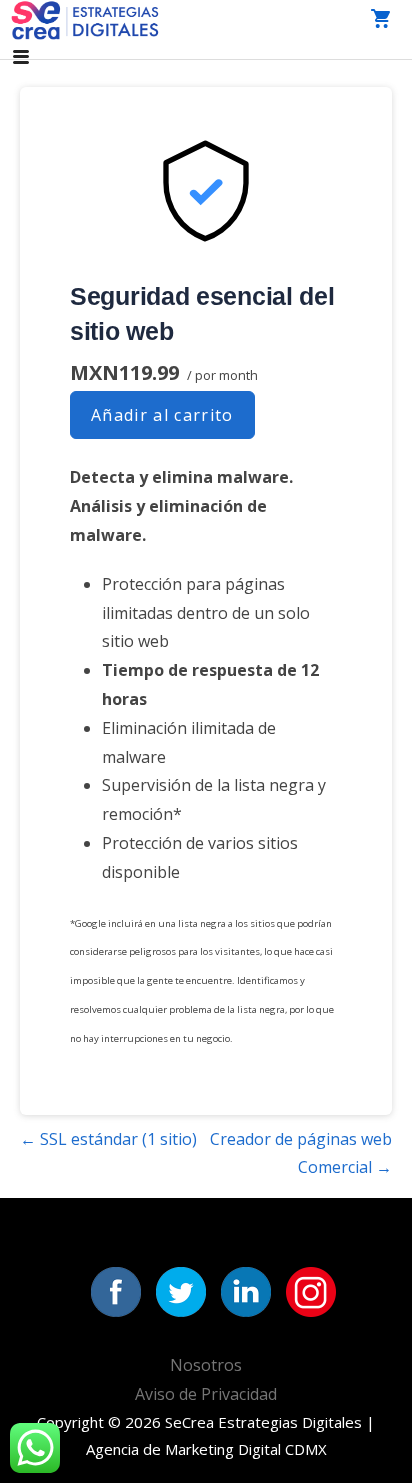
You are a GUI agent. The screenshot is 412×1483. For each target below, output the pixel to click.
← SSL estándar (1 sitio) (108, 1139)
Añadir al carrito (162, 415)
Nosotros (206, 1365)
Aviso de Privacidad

———

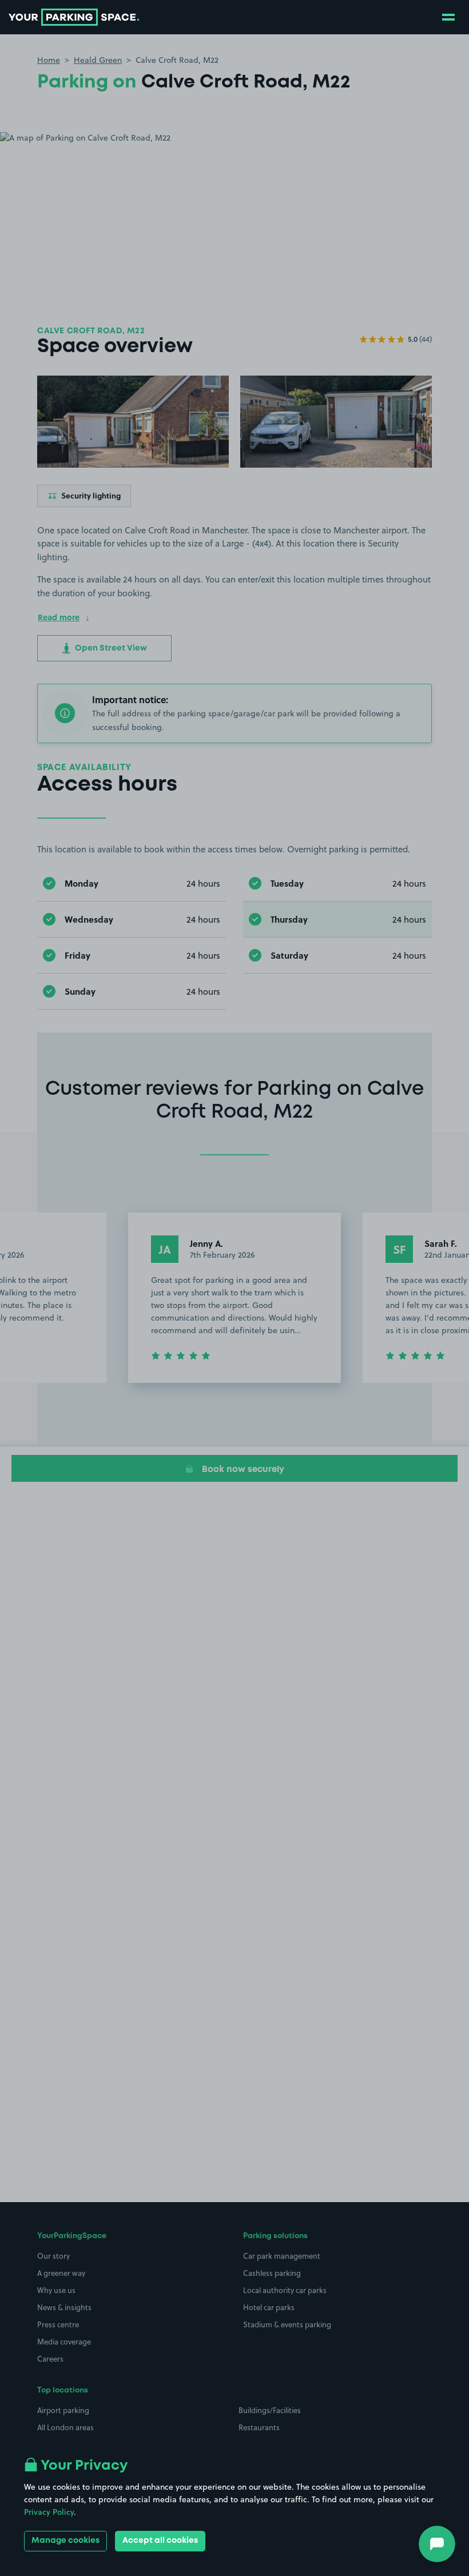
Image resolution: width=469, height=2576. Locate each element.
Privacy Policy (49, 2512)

———

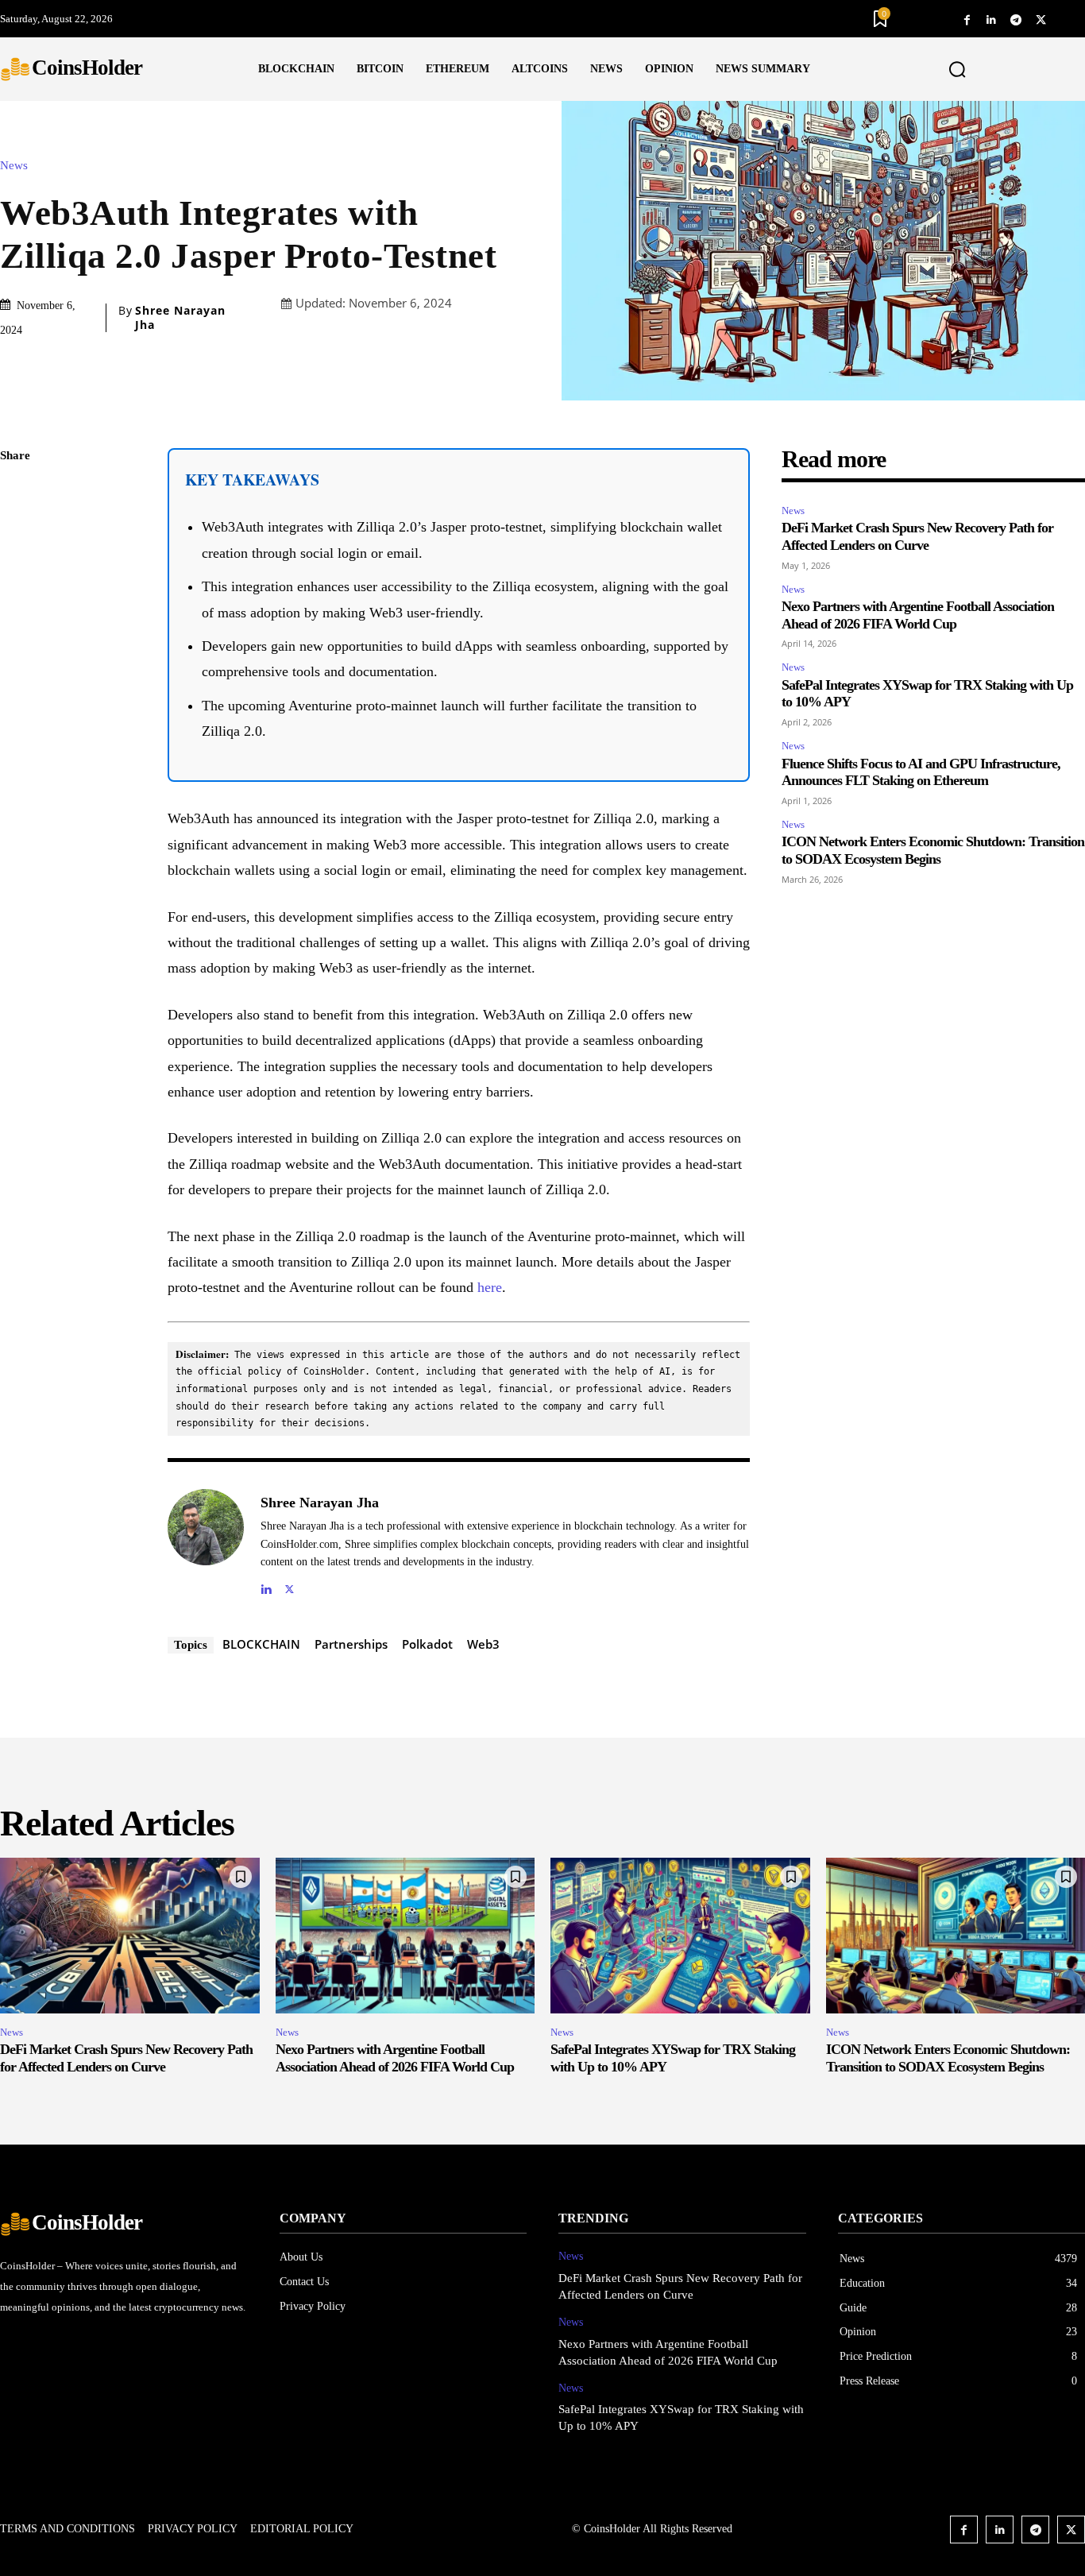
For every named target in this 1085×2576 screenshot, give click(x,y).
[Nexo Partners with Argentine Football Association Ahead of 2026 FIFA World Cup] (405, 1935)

———

» Directions
Say how many lines in the records hold the string "target", please, and add no other words.

» Reply to the task
2